Improved Lemaitre-Tolman model and the mass and turn-around radius in group of galaxies II: the role of dark energy

TL;DR

This study extends the Lemaitre-Tolman model to include dark energy with variable equation of state and additional effects like angular momentum and dynamical friction, analyzing their impact on galaxy group dynamics and constraining dark energy properties.

Contribution

It introduces a modified LT model incorporating dark energy with different $w$ values, angular momentum, and dynamical friction, providing new insights into mass-radius relations and dark energy constraints.

Findings

Mass decreases by up to 25% when changing $w$ from -1 to -1/3.

Hubble constant increases as $w$ shifts from -1 to -1/3.

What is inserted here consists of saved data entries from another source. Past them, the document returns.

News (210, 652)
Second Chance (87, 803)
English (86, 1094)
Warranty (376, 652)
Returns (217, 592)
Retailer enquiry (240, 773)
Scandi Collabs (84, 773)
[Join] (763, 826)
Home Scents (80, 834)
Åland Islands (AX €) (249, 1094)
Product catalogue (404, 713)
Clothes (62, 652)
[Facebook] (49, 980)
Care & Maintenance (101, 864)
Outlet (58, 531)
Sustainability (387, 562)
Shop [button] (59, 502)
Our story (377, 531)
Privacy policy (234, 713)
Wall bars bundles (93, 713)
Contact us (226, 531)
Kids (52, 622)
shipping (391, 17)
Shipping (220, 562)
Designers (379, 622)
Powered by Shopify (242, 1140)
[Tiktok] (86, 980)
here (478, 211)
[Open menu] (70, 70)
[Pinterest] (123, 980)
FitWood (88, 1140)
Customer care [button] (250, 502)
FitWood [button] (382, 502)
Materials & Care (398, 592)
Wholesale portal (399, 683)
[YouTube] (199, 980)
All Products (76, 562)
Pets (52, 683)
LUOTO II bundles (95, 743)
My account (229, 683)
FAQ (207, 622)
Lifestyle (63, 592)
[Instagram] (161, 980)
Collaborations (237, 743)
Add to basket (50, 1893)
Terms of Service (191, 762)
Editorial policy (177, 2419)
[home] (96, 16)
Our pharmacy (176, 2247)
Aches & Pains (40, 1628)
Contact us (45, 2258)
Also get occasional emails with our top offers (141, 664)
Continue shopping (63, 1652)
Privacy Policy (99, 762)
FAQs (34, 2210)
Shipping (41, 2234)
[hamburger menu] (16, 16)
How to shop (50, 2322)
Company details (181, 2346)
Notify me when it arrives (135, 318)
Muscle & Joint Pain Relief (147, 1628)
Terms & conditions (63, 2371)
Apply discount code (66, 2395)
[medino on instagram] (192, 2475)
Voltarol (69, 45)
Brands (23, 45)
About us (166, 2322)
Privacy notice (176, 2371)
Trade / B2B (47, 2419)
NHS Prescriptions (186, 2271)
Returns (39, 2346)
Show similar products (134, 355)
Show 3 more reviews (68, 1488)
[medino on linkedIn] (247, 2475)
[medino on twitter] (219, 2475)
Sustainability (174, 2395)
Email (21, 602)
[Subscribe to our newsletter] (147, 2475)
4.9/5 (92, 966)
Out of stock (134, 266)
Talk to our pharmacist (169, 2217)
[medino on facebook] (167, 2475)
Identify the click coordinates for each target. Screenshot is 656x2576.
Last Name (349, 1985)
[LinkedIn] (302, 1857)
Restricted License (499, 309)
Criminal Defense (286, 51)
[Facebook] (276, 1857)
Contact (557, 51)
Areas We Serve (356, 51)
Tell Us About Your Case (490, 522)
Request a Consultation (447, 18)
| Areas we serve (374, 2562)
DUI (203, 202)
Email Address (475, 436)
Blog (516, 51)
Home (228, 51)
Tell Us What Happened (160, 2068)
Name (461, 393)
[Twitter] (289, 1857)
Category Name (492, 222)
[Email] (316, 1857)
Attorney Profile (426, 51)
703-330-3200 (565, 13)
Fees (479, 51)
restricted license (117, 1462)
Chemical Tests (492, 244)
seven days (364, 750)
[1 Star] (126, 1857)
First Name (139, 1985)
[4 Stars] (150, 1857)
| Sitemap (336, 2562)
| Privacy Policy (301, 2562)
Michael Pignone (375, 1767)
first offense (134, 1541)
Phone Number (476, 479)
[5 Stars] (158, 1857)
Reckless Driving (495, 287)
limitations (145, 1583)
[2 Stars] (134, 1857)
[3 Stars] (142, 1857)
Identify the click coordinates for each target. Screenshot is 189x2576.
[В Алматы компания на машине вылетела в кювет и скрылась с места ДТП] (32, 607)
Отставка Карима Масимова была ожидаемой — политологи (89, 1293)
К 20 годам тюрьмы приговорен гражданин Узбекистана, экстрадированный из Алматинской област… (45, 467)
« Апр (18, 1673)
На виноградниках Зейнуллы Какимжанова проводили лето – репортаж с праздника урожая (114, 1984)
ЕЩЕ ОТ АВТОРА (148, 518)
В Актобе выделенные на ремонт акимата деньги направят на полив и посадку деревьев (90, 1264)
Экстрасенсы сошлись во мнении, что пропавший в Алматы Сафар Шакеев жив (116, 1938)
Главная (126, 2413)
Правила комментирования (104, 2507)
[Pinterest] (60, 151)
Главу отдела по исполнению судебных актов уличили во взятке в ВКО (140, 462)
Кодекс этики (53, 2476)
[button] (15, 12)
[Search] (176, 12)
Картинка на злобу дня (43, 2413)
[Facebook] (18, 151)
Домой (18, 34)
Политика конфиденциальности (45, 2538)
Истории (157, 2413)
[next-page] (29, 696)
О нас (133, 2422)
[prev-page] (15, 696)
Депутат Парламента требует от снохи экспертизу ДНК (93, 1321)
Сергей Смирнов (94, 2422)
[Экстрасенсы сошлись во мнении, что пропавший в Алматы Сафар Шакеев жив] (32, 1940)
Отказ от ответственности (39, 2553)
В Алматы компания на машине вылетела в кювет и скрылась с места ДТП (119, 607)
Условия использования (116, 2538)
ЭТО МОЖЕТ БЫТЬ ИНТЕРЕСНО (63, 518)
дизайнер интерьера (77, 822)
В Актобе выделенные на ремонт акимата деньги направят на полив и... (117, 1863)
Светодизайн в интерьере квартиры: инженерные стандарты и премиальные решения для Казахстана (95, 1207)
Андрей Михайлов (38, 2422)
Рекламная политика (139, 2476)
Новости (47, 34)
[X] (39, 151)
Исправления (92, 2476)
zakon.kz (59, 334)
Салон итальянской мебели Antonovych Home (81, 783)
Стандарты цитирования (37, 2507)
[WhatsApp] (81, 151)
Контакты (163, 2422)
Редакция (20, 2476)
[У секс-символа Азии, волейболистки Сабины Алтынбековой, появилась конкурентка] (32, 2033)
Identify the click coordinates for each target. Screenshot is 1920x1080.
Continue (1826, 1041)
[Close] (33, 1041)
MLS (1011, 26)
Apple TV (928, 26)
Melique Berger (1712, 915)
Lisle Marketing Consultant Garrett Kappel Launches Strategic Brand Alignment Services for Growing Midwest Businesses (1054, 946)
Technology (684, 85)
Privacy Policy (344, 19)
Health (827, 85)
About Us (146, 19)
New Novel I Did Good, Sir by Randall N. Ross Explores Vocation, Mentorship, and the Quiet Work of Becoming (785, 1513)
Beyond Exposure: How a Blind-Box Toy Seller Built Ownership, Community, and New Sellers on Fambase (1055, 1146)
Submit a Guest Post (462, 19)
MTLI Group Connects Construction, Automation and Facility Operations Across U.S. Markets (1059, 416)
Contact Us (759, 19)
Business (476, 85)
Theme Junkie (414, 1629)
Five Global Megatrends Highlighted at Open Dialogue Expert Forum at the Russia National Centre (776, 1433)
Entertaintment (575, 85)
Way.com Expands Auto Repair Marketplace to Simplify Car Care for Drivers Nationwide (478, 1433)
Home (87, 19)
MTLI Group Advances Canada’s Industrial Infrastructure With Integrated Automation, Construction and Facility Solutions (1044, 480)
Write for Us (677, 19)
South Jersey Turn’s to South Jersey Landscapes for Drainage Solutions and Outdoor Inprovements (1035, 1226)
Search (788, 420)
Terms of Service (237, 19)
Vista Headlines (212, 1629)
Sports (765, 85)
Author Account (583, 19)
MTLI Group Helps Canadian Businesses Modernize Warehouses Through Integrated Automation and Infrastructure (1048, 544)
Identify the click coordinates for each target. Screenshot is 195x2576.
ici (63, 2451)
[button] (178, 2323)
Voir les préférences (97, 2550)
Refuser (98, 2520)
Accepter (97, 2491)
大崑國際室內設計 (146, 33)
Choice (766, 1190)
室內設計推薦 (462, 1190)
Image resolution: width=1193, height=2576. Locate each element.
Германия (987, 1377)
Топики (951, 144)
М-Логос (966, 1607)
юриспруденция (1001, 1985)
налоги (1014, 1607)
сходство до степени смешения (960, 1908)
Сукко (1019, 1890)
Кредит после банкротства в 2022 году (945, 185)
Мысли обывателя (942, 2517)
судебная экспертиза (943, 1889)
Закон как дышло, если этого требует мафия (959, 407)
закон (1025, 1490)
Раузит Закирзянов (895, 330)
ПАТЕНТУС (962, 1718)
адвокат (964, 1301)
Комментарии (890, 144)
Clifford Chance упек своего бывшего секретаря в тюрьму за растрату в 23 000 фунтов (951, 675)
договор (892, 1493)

Model fits to galaxy group data constrain dark energy parameters.

Abstract

In this paper, we extend our previous study \cite{DelPopolo2021} on the Lemaitre-Tolman (LT) model showing how the prediction of the model changes when the equation of state parameter ($w$) of dark energy is modified. In the previous study, it was considered that dark energy was merely constituted by the cosmological constant. In this paper, as in the previous study, we also took into account the effect of angular momentum and dynamical friction ($J\eta$ LT model) that modifies the evolution of a perturbation, initially moving with the Hubble flow. As a first step, solving the equation of motion, we calculated the relationship between mass, $M$, and the turn-around radius, $R_0$. If one knows the value of the turn-around radius $R_0$, it is possible to obtain the mass of the studied objects. As a second step, we build up, as in the previous paper, a relationship between the velocity, $v$, and radius, $R$. The relation was fitted to data of groups and clusters. Since the relationship $v-R$ depends on the Hubble constant and the mass of the object, we obtained optimized values of the two parameters of the objects studied. The mass decreases of a factor of maximum 25\% comparing the $J\eta$ LT results (for which $w=-1$) and the case $w=-1/3$, while the Hubble constant increases going from $w=-1$ to $w=-1/3$. Finally, the obtained values of the mass, $M$, and $R_0$ of the studied objects can put constraints to the dark energy equation of state parameter, $w$.